Ça fait un moment qu’on le suit. On est là, on observe, on attend. C’est qu’avec Christophe Siebert, romancier de son état, on n’est jamais à l’abri: il y a quatre ans, il sortait Métaphysique de la Viande, ballade dans une France en mal de vivre partagée entre plongée scabreuse dans la tête d’un tueur en série et transe psychotique.
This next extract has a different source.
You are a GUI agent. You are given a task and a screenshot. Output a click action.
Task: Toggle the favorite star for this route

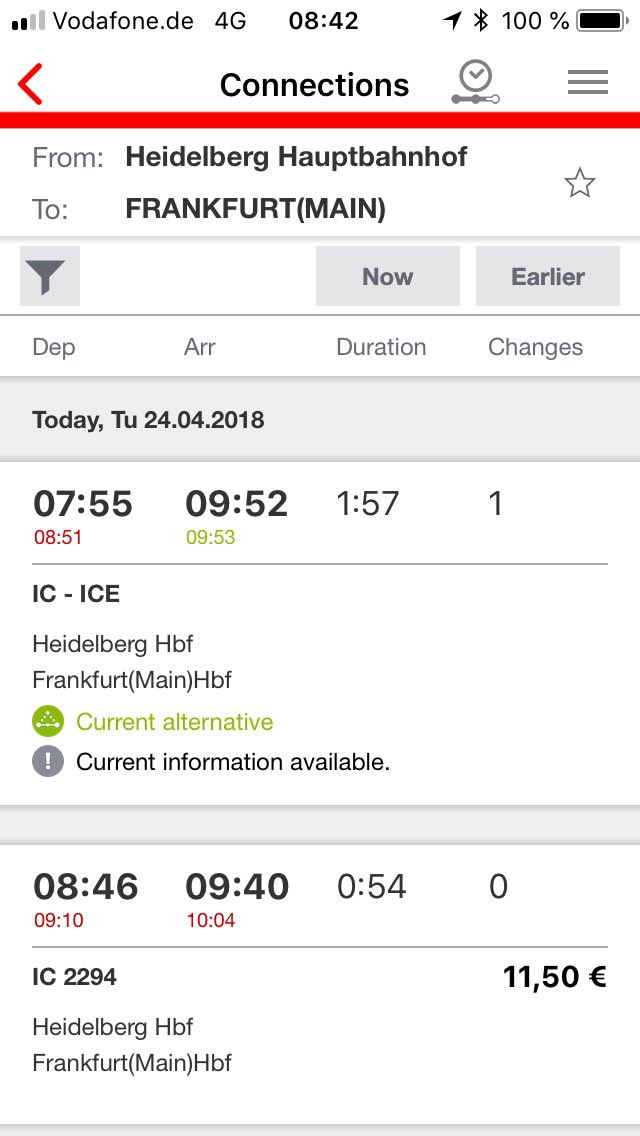pyautogui.click(x=579, y=183)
Il y a deux ans, avec Images de la fin du monde, il mettait la première pierre à l’édifice d’un cycle de Dark SF. Sortie en septembre dernier, toujours aux éditions Au Diable Vauvert, le deuxième volume de ce qu’il nomme désormais Les Chroniques de Mertvecgorod, nous remet le nez dans les effluves noires de son pays de timbrés.

Quand on a refermé les pages du premier bouquin, on venait de laisser deux adolescents regarder leur monde s’effondrer du haut d’une tour. L’amour n’est pas une maladie infantile raconte l’ascension de Dimitri et Alina au sein d’un immonde immeuble, « une coquille vide d’escaliers, de cloisons, de tout le reste », un tas de briques de lego dans lequel nos amoureux viennent s’encanailler régulièrement. Du haut de ces 53 étages, ils vont être les témoins privilégiés de la chute de Mertvecgorod. Nous sommes le 28 avril 2025, jour ou un attentat a causé la destruction de l’échangeur des autoroutes, avtostradi, 1 et 8. Dimitri et Alina sont aux premières loges pour se faire souffler comme des fêtus de pailles. Mais. Recouvert par la poussière de la déflagration, ils se regardent, heureux d’être encore debout au sommet de ce château de cartes qui aurait tout aussi bien pu les ensevelir. Le désir les reprend, lui bande comme un âne. Elle, lui propose de partir, se casser pour de bon. Mais peut-on quitter les tourbes de ce pays aussi facilement ?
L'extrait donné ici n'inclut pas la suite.